▸ **Your goal**:
From the line containing "Given: Select the" through the end of the material below, output each line exactly as written, with pictures excluded.

◆ ◆ ◆ ◆

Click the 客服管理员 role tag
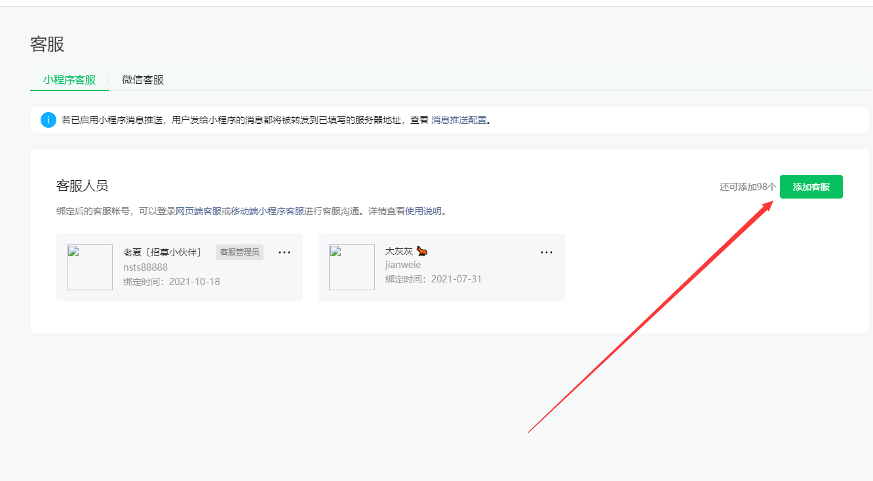Image resolution: width=873 pixels, height=481 pixels. (240, 252)
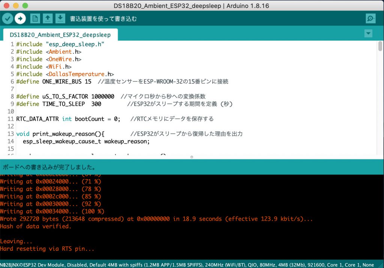The image size is (384, 268).
Task: Expand the tab options dropdown arrow
Action: tap(368, 33)
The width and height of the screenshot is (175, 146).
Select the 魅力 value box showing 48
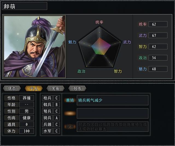[x=158, y=69]
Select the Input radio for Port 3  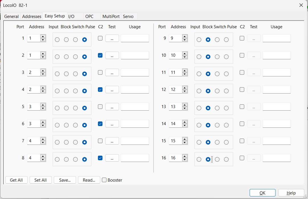point(57,74)
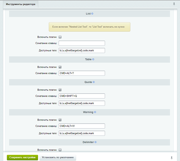Click the List available tags field
The image size is (180, 161).
[x=82, y=50]
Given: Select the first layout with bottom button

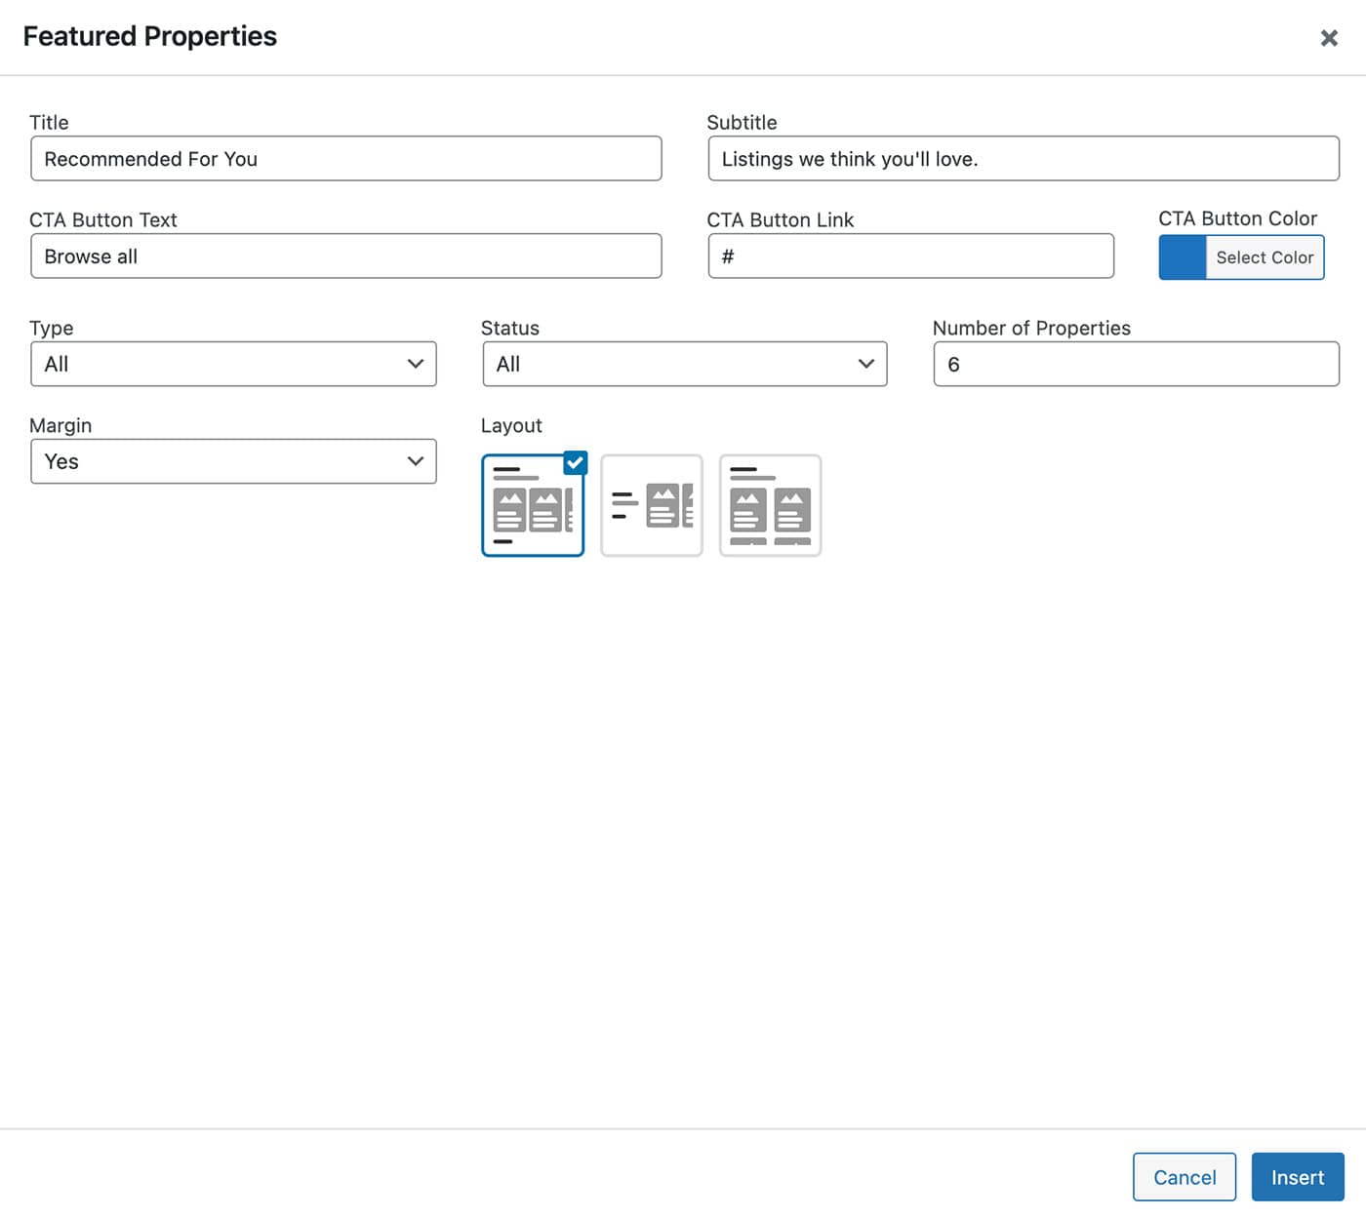Looking at the screenshot, I should pyautogui.click(x=532, y=506).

◆ ◆ ◆ ◆

▸ **Reply**:
Given: Select the first layout with bottom button

Looking at the screenshot, I should pyautogui.click(x=532, y=506).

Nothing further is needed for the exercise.